Artık barışı sadece istemek yetmiyor. Onu toplumsal zeminde kurmak ve tüm siyasi partileri bu toplumsal basınca muhatap kılmak gerekiyor. Bugün demokrasiyi savunmak, HDP’nin kurulduğu 5 yıl öncesinden daha zor. Bu nedenle de daha değerli ve daha önemli, daha kıymetli.

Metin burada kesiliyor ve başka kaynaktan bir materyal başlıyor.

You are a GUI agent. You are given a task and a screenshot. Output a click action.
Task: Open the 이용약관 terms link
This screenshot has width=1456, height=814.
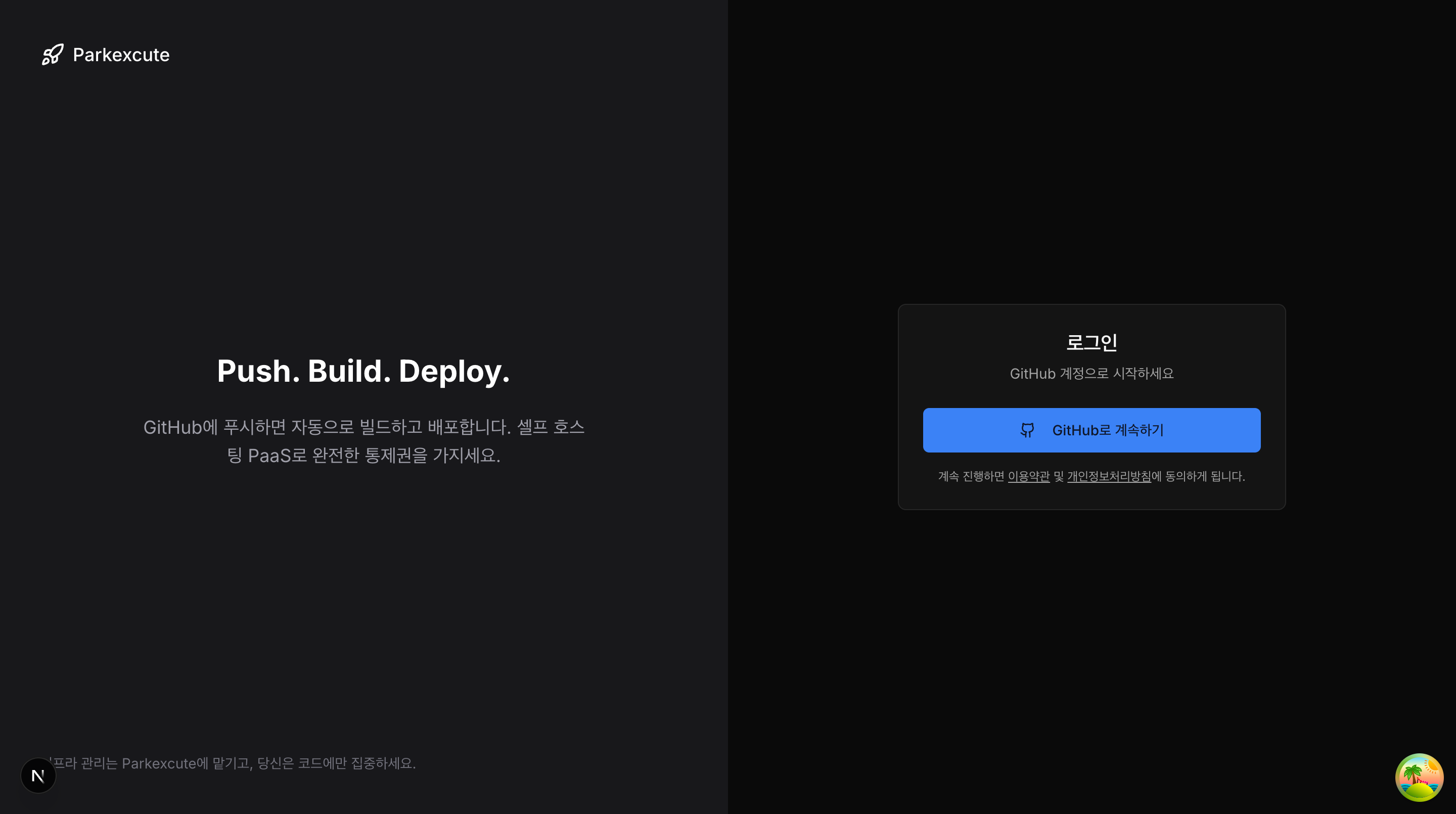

Kendimizi bu dönemin koşullarına göre yeniden kurmalıyız. Karar süreçlerimiz, ilişkilerimiz, dayanışma ve işbirliklerimiz bu yükü taşıyabilecek şekilde yeniden yapılandırmalıyız. Bu karanlığı yırtacak yeni bir sayfa açmalı ve geleceğe umutla yürüyebilmek için yeni başlangıçları göze alabilmeliyiz. Babalarının tabutlarına sarılmaya mahkum edilen çocukları da, çocuklarının cenazeleri mezarından çıkarılan anaları da başka bir Türkiye’nin, başka bir dünyanın mümkün olduğunun umudu ile donatmalıyız.”